Cited 7 times since 2018 (1.2 per year) source: EuropePMC Clinical and experimental rheumatology, Volume 36 Suppl 113, Issue 4, 18 3 2018, Pages 109-117 To what extent do autoantibodies help to identify high-risk patients in systemic sclerosis? Boonstra M, Mertens BJA, Bakker JA, Ninaber MK, Ajmone Marsan N, van der Helm-van Mil AHM, Scherer HU, Huizinga TWJ, de Vries-Bouwstra JK
Objectives
To evaluate the additive value of autoantibodies in identifying systemic sclerosis (SSc) patients with high complication risk.
Methods
Patients entering the Combined Care In SSc cohort, Leiden University Medical Centre between April 2009 and May 2016 were included. Subgroups of patients were determined using hierarchical clustering, performed on Principal Component Analysis scores, 1) using baseline data of demographic and clinical variables only and 2) with additional use of antibody status.

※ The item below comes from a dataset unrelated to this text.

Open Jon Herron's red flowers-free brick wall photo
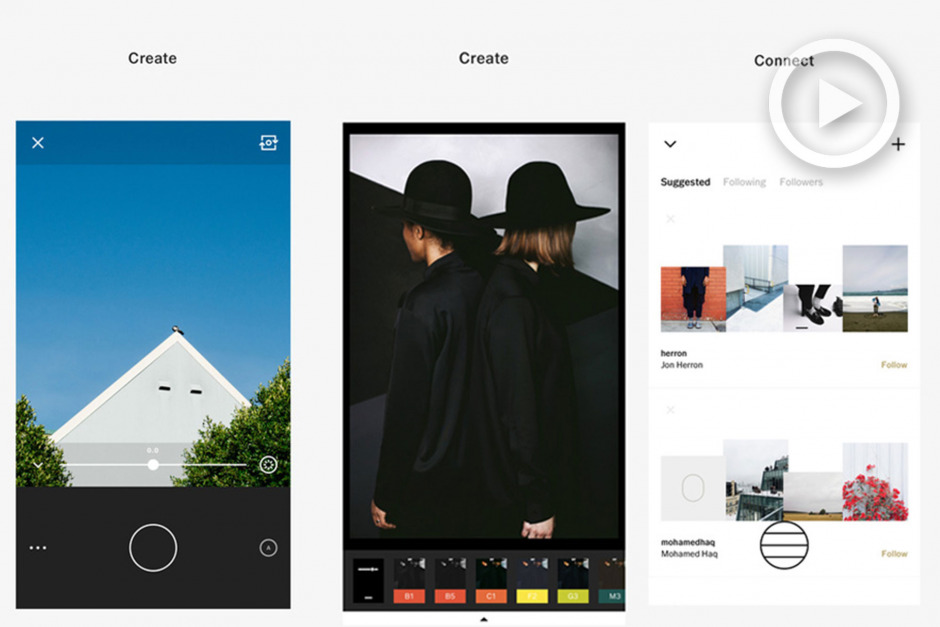Screen dimensions: 940x627 point(692,299)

Disease-risk within subgroups was assessed by evaluating 5-year mortality rates. Clinical and autoantibody characteristics of obtained subgroups were compared.
Results
In total 407 SSc patients were included, of which 91% (n=371) fulfilled ACR/EULAR 2013 criteria for SSc. Prevalences of autoantibodies were: anti-centromere 37%, anti-topoisomerase (ATA) 24%, anti-RNA polymerase III 5%, anti-fibrillarin 4% and anti-Pm/Scl 5%. Clinical cluster analysis identified 4 subgroups, with two subgroups showing higher than average mortality (resp. 17% and 7% vs. total group mortality of 4%). ATA-positivity ranged from 10 to 21% in low-risk groups and from 30 to 49% among high-risk groups. Adding autoantibody status to the cluster process resulted in 5 subgroups with 3 showing higher than average mortality. Still, 22% of ATA- positive patients were clustered into a low-risk subgroup, while the total number of patients stratified to a high-risk subgroup increased.
Conclusions
Autoantibodies only partially contribute to risk-stratification and clinical subsetting in SSc. The current findings confirm that not all ATA-positive patients have worse prognosis and as such, additional biomarkers are needed to guide clinical follow-up in SSc.